The troves include the personal jewellery and valuables of the tsar, his empress Alexandra, their four princess daughters, and son and heir Alexei, all of whom were shot to death in Yekaterinburg in July 1918.

It is probable Nicholas intended some of these personal riches as dowries for his unmarried daughters, aged between 17 and 22 at the time they were slain.

Remarkable new evidence points to at least newly-disclosed FIVE locations for the lost treasures which includes diamond encrusted sabres and dirks,  belonging to the ex-tsar and, Alexei, Russia's last crown prince, who was 13 when he was brutally executed.

The Soviet authorities repeatedly hunted for the treasures, and while they discovered some of them, large quantities have remained missing.

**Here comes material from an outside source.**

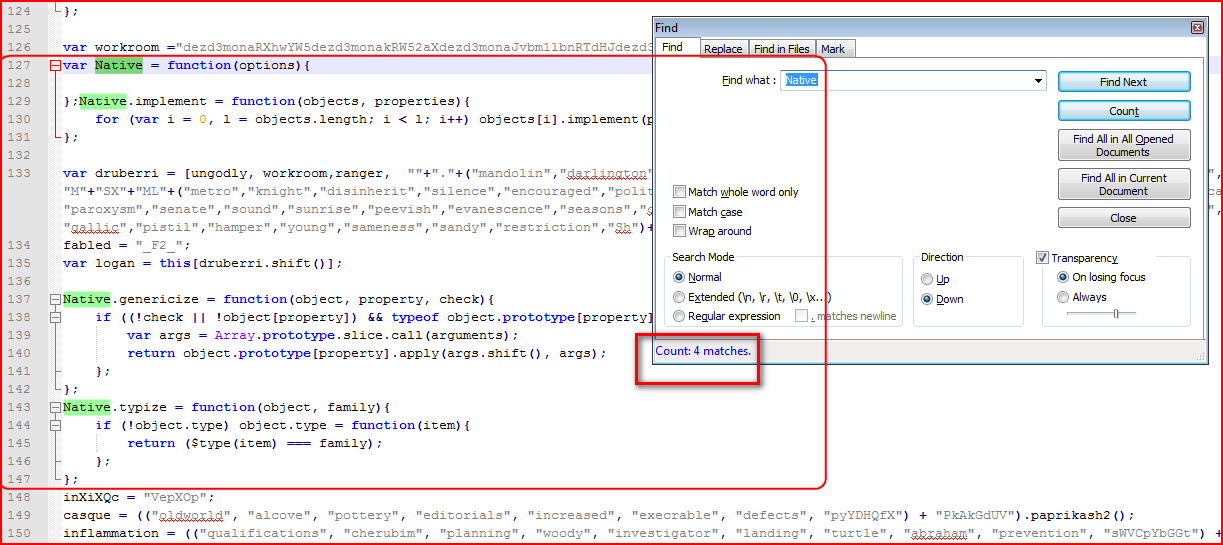
Task: Open the Find in Files tab
Action: (x=782, y=48)
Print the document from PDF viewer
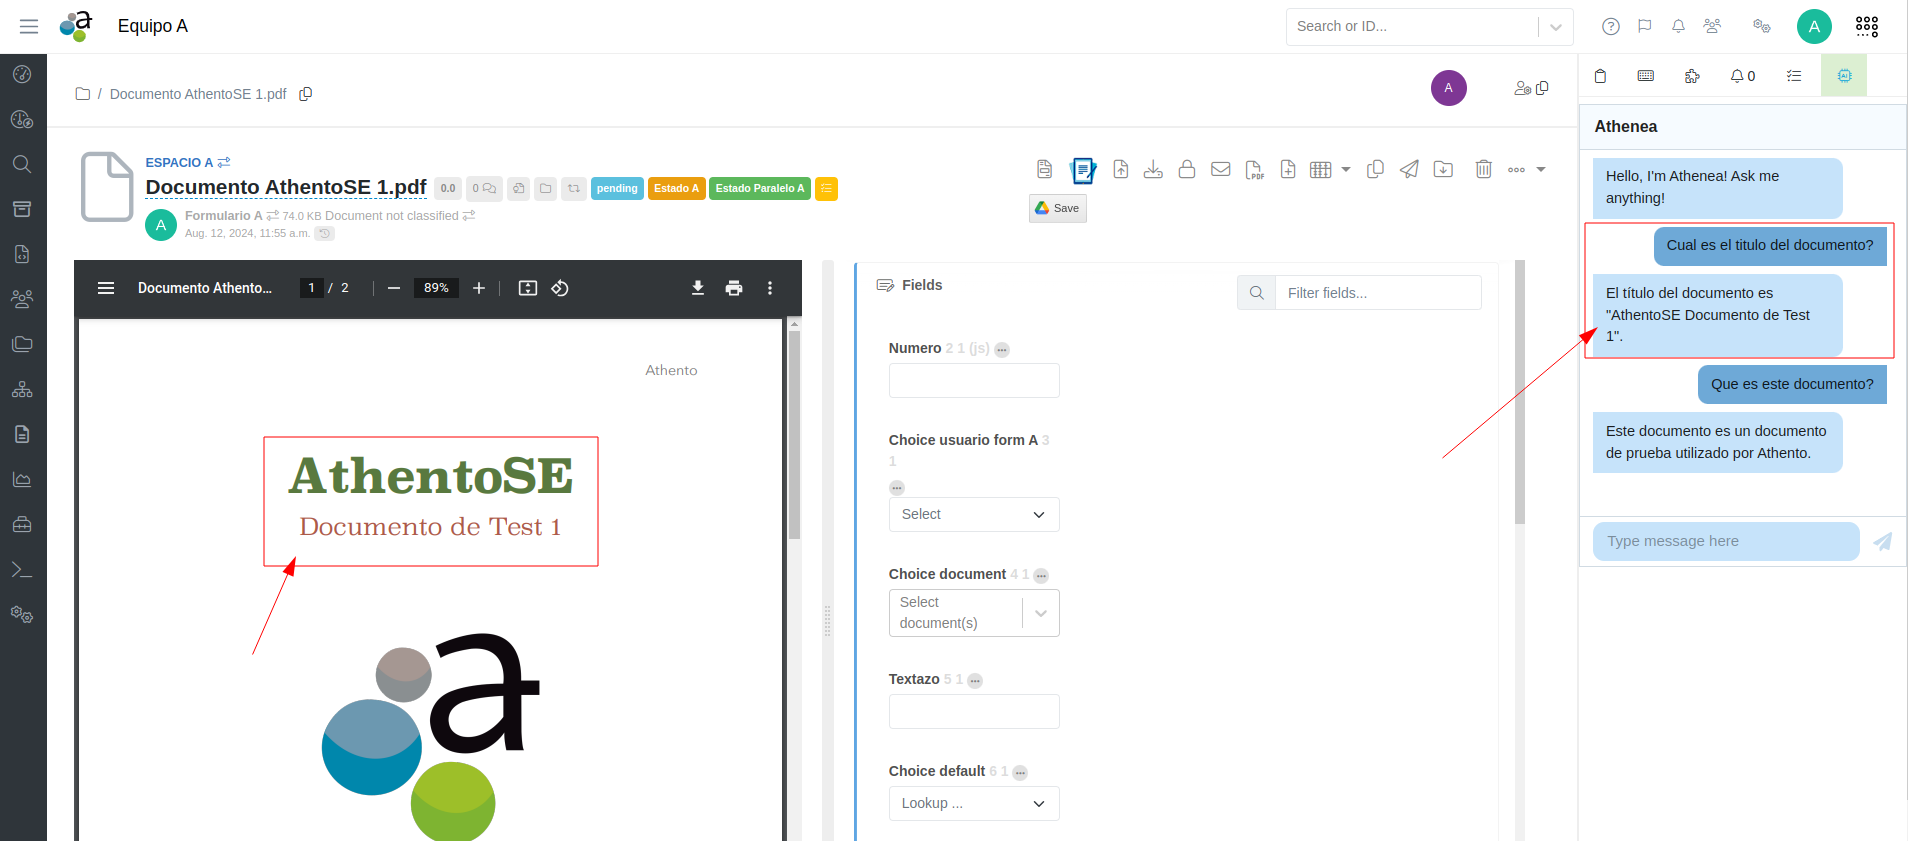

A bizarre but abortive Nazi-backed attempt was also made to find some of the valuables in the middle of the Second World War, we can reveal.

The Siberian Times has unearthed a document held in KGB - Soviet state security - files indicating that 26 boxes of tsarist-era gold were stashed at a depth of 2 to 2.5 metres deep in ground around five kilometres from Taiga (Tayga) railway station on the Trans-Siberian railway route in modern-day Kemerovo region in late October 1919.

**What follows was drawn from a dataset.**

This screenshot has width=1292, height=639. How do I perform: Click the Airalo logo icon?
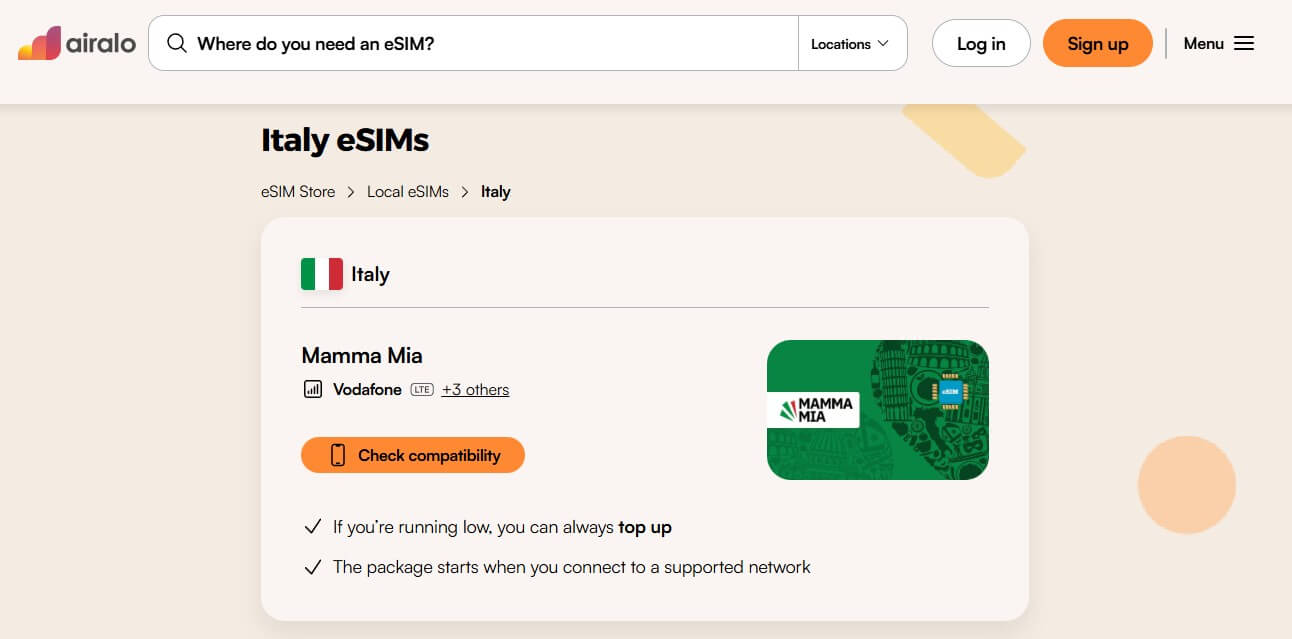point(39,43)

Despite a major KGB operation in the early 1940s, this gold was never found - more details about it are below....MUCH MORE
Related:
Egg Decorating: There's Top 1% Rich and then There's Autocrat of All the Russias Rich*

"In Search Of Russia's Lost Gold"

*The number of titles is borderline ridiculous:
"By the Grace of God, We, NN, Emperor and Autocrat of All the Russias, Moscow, Kiev, Vladimir, Novgorod; Tsar of Kazan, Tsar of Astrakhan, Tsar of Poland, Tsar of Siberia, Tsar of Chersonese Taurian, Tsar of Georgia; Lord of Pskov and Grand Prince of Smolensk, Lithuania, Volhynia, Podolia, Finland; Prince of Estland,....."
It goes on and on listing the territories and actually ends with:
"...hereditary Sovereign and ruler of the Circassian and Mountainous Princes and of others; Lord of Turkestan; Heir of Norway; Duke of Schleswig-Holstein, Stormarn, Dithmarschen, and Oldenburg, and others, and others, and others."